***** SUPPLIED DATA *****

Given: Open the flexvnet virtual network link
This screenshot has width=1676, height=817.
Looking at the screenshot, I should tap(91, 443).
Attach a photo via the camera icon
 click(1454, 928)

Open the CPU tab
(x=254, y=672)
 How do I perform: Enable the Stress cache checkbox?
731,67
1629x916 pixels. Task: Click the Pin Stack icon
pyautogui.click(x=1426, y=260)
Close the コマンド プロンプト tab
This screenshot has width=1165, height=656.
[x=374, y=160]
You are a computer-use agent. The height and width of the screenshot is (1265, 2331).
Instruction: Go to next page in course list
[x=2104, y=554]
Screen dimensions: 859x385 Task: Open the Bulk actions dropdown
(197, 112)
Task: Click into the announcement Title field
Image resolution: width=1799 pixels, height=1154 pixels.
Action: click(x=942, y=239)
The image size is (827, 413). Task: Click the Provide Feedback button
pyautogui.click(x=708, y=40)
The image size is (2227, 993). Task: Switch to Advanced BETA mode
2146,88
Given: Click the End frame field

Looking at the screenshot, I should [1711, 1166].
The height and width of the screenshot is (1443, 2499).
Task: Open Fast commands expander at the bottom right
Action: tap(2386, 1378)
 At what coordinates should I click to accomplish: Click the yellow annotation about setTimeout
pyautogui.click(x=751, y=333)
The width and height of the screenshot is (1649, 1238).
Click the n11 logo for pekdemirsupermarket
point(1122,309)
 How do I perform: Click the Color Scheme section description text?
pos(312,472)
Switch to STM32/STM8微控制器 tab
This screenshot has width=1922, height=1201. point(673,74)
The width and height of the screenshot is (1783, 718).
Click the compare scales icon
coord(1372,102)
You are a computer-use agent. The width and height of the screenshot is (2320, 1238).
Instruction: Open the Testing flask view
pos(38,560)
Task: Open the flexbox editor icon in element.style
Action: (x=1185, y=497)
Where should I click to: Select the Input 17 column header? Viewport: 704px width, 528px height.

*****

Please give back, exactly as it stands above, the stretch from the line with "Instruction: Go to next page in course list" through the line with "You are a computer-use agent. The width", and no line outside it.

Instruction: Go to next page in course list
[x=2104, y=554]
Screen dimensions: 859x385 Task: Open the Bulk actions dropdown
(197, 112)
Task: Click into the announcement Title field
Image resolution: width=1799 pixels, height=1154 pixels.
Action: click(x=942, y=239)
The image size is (827, 413). Task: Click the Provide Feedback button
pyautogui.click(x=708, y=40)
The image size is (2227, 993). Task: Switch to Advanced BETA mode
2146,88
Given: Click the End frame field

Looking at the screenshot, I should [1711, 1166].
The height and width of the screenshot is (1443, 2499).
Task: Open Fast commands expander at the bottom right
Action: tap(2386, 1378)
 At what coordinates should I click to accomplish: Click the yellow annotation about setTimeout
pyautogui.click(x=751, y=333)
The width and height of the screenshot is (1649, 1238).
Click the n11 logo for pekdemirsupermarket
point(1122,309)
 How do I perform: Click the Color Scheme section description text?
pos(312,472)
Switch to STM32/STM8微控制器 tab
This screenshot has width=1922, height=1201. point(673,74)
The width and height of the screenshot is (1783, 718).
Click the compare scales icon
coord(1372,102)
You are a computer-use agent. The width and height of the screenshot is (2320, 1238).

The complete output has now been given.